------ Excerpt to read ------

The Perl Toolchain Summit needs more sponsors. If your company depends on Perl, please support this very important event.
#
# $Id: ASCX12.pm,v 1.17 2004/09/28 14:59:34 brian.kaney Exp $
#
# XML::ASCX12
#
# Copyright (c) Vermonster LLC <http://www.vermonster.com>
#
# This library is free software; you can redistribute it and/or
# modify it under the terms of the GNU Lesser General Public
# License as published by the Free Software Foundation; either
# version 2.1 of the License, or (at your option) any later version.
#
# This library is distributed in the hope that it will be useful,
# but WITHOUT ANY WARRANTY; without even the implied warranty of
# MERCHANTABILITY or FITNESS FOR A PARTICULAR PURPOSE.  See the GNU
# Lesser General Public License for more details.
#
# For questions, comments, contributions and/or commercial support
# please contact:
#
#    Vermonster LLC <http://www.vermonster.com>
#    312 Stuart St.  2nd Floor
#    Boston, MA 02116  US
#
# vim: set expandtab tabstop=4 shiftwidth=4
#

=head1 NAME

XML::ASCX12 - ASCX12 EDI to XML Module

=head1 SYNOPSIS

    use XML::ASCX12;
    
    my $ascx12 = new XML::ASCX12();
    $ascx12->convertfile("/path/to/edi_input", "/path/to/xml_output");

=head1 INFORMATION

=head2 Module Description

XML::ASCX12 started as a project to process X12 EDI files from shipping
vendors (i.e. transaction sets 110, 820 and 997).  However, this module can be
extended to support any valid transaction set (catalog).

=head2 Why are you doing this?

If you've ever taken a look at an ASCX12 document you'll see why.  The EDI format is
very compact, which makes is great for transmission.  However this comes at a cost.

The main challenge when dealing with EDI data is parsing through the structure.
Here we find loops within loops within loops.  In this non-extensible, flat format,
human parsing is nearly impossible and machine parsing is a task at best.

------ Recorded information ------

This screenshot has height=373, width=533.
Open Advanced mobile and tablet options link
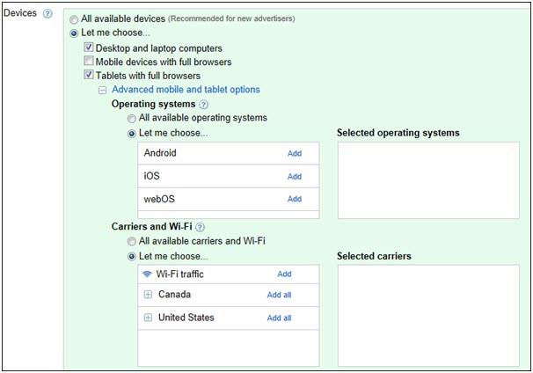tap(186, 90)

------

▸ **Problem set**:
• a. List the POD section headings, at both levels, that appear in the XML::ASCX12 module documentation above.
• b. According to the XML::ASCX12 module documentation above, what makes parsing EDI data difficult?

▸ **Task results**:
• a.
NAME
SYNOPSIS
INFORMATION
Module Description
Why are you doing this?

• b. The structure contains loops within loops within loops. In that non-extensible, flat format, human parsing is nearly impossible and machine parsing is a task at best.